Les difficultés liées à la compréhension d'un texte
Si l'on considère que comprendre
un discours ou un texte c'est construire une représentation mentale intégrée et
cohérente de la situation décrite par ce discours ou ce texte, on devine d'autres difficultés liées à la compréhension.
Il faut que l'élève soit en
mesure de construire une représentation mentale, de façon progressive et
contrôlée, c'est à dire intégrer des informations nouvelles à une première
construction mentale ou modifier cette construction si les informations
nouvelles ne « collent » pas avec la représentation qu'il a
construite.
Or cette « posture » est souvent peu utilisée ou
sollicitée par les activités « classiques » de lecture. Trop souvent, l'activité de lecture proprement dite se déroule à partir d'une fiche dans
laquelle le texte à lire est suivi d'un questionnaire destiné à contrôler la
compréhension. Une des stratégies les plus utilisées par les élèves consiste à
lire d'abord les questions, puis à aller « à la pêche aux réponses »
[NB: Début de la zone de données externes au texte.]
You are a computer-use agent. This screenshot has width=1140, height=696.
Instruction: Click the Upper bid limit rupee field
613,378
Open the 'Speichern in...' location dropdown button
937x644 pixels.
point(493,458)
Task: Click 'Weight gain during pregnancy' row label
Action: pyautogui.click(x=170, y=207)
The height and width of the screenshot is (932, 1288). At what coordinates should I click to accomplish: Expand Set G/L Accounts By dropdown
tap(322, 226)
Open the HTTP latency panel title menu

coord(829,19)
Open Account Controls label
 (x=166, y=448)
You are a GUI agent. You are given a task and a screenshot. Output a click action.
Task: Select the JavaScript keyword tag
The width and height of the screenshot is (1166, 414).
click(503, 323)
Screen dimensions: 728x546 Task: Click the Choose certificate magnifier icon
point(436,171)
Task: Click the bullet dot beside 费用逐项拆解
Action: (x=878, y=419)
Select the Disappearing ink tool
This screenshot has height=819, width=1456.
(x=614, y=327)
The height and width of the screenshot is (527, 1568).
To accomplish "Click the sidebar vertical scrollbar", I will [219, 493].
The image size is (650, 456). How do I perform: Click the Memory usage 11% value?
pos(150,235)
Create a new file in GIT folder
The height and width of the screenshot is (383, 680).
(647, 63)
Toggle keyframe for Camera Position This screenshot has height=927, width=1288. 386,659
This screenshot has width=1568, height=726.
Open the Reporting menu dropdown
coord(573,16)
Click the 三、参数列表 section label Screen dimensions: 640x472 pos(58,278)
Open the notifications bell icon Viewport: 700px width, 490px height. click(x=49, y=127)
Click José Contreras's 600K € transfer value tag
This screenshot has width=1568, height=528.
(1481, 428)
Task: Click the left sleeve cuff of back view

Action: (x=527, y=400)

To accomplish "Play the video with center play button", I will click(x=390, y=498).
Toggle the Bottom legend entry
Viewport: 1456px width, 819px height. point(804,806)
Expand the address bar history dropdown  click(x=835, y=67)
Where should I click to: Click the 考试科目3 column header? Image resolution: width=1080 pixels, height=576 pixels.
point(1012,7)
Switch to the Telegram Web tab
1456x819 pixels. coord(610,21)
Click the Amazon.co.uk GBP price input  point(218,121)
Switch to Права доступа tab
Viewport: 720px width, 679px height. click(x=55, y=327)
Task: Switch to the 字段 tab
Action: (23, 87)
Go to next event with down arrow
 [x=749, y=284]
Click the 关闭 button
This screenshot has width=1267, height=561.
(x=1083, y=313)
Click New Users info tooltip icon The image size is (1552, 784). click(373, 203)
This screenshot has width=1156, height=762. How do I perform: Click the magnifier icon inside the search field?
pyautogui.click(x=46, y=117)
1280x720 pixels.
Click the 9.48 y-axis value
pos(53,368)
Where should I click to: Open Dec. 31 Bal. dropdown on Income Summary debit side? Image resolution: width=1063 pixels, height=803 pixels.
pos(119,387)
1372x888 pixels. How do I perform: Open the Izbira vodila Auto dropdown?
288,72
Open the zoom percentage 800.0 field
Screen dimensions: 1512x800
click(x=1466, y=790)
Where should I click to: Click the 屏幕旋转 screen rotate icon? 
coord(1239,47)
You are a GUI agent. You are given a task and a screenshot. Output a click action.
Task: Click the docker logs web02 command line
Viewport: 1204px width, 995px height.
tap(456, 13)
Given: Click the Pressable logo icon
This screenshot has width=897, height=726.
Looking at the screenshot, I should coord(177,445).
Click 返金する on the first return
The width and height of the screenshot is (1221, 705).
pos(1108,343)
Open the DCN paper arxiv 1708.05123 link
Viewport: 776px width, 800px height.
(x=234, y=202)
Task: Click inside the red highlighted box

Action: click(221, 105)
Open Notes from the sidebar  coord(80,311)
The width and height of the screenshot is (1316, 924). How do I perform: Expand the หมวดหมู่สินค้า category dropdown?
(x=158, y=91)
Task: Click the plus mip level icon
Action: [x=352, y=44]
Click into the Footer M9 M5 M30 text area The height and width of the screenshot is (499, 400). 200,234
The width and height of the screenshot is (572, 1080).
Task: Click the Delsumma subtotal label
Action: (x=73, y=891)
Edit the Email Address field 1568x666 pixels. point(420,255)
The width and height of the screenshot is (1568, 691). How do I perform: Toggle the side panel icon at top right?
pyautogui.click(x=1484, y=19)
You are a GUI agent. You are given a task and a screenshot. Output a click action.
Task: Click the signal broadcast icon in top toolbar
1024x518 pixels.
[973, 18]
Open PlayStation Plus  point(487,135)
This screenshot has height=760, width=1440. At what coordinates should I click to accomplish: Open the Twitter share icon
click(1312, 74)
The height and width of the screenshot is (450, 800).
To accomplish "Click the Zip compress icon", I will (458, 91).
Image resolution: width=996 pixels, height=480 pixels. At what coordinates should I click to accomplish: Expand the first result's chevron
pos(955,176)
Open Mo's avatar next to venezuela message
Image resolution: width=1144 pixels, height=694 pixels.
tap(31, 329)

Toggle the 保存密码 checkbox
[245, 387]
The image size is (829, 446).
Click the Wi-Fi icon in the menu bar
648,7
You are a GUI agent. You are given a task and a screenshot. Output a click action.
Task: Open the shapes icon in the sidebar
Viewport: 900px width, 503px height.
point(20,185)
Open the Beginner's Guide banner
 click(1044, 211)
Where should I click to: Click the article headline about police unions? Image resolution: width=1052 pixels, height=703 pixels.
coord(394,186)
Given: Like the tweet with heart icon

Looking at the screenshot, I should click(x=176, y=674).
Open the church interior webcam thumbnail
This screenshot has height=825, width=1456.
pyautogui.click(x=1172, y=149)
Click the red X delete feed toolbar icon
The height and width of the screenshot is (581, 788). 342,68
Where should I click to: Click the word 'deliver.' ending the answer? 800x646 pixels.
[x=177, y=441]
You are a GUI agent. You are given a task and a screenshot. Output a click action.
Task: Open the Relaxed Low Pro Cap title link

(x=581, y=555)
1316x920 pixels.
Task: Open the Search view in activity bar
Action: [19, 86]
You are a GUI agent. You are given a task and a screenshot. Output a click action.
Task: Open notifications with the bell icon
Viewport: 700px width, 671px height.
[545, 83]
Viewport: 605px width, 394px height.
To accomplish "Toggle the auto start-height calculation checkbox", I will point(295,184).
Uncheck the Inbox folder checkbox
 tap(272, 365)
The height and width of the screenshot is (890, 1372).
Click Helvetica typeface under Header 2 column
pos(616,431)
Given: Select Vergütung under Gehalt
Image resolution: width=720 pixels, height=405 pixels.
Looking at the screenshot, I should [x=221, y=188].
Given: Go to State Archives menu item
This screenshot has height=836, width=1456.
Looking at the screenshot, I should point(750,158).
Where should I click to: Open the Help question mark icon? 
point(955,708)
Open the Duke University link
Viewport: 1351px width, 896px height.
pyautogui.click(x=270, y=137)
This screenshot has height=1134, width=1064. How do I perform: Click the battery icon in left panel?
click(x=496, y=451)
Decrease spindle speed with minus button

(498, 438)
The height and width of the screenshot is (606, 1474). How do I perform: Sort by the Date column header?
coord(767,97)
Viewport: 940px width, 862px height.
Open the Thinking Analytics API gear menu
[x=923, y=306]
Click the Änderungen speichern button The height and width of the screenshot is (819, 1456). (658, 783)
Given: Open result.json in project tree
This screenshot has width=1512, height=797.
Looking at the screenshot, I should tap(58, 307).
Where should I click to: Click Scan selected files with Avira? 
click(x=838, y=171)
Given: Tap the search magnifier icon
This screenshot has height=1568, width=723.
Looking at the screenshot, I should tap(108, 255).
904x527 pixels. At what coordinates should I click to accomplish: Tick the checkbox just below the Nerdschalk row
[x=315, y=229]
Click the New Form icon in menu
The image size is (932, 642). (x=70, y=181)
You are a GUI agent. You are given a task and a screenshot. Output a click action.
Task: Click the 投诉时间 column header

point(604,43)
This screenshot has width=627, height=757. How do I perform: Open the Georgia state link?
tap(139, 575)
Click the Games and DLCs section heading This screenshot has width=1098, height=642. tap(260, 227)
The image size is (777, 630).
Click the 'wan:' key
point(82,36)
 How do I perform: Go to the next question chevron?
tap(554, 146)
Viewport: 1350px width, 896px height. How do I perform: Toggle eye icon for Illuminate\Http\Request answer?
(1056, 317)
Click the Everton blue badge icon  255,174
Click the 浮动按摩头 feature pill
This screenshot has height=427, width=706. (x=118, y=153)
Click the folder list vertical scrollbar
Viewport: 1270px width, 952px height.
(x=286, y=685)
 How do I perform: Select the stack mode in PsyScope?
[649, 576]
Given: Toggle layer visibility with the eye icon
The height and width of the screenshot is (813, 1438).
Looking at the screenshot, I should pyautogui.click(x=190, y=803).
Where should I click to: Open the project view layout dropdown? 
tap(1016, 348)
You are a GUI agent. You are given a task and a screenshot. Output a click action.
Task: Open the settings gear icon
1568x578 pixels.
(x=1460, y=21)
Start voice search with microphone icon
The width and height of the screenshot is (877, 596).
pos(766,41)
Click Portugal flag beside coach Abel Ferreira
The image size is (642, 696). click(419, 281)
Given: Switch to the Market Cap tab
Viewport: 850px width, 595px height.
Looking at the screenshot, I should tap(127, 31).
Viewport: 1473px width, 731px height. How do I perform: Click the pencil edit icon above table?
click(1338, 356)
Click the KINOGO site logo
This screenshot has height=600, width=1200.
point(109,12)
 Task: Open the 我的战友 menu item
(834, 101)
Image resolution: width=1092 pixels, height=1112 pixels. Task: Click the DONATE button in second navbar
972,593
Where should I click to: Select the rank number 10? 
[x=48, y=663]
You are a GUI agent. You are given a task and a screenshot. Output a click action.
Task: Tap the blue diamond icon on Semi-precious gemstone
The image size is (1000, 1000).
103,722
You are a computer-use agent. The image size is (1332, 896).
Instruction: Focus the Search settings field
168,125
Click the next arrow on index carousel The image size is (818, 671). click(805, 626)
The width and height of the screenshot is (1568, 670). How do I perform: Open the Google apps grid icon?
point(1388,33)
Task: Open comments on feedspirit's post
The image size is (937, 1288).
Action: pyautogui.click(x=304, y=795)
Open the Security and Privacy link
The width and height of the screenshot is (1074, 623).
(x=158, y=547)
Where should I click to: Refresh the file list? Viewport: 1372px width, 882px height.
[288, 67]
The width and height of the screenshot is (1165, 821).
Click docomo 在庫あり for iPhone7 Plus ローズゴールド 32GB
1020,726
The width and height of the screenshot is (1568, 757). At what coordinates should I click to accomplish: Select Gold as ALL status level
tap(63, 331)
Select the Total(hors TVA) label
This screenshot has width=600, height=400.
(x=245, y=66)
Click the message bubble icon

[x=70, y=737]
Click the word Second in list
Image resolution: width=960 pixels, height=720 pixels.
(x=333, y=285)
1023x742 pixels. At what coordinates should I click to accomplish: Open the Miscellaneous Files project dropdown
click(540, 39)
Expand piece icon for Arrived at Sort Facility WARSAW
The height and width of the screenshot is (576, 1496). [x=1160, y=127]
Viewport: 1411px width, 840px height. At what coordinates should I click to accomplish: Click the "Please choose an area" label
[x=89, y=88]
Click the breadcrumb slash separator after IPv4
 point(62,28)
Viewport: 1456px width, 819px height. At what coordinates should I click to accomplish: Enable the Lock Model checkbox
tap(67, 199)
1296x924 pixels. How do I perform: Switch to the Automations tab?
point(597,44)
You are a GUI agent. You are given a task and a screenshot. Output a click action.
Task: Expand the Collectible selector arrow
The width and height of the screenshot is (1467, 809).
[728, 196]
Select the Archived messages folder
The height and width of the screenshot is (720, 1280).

dans le texte, sans en faire une lecture linéaire. Cette stratégie, qui est
utilisable par des déchiffreurs, n'est plus du tout opérationnelle pour un non
lecteur à qui l'on propose une écoute du texte : les difficultés liées au
repérage des informations par une
lecture en diagonale deviennent insurmontables lorsqu'il s'agit d'un texte
entendu : comment « survoler» un texte entendu et prélever l'information utile pour répondre à la question ?
Le premier enjeu, c'est
donc de repérer et d'évaluer quelles sont les compétences et attitudes
nécessaires à la construction de la compréhension et l'origine des difficultés.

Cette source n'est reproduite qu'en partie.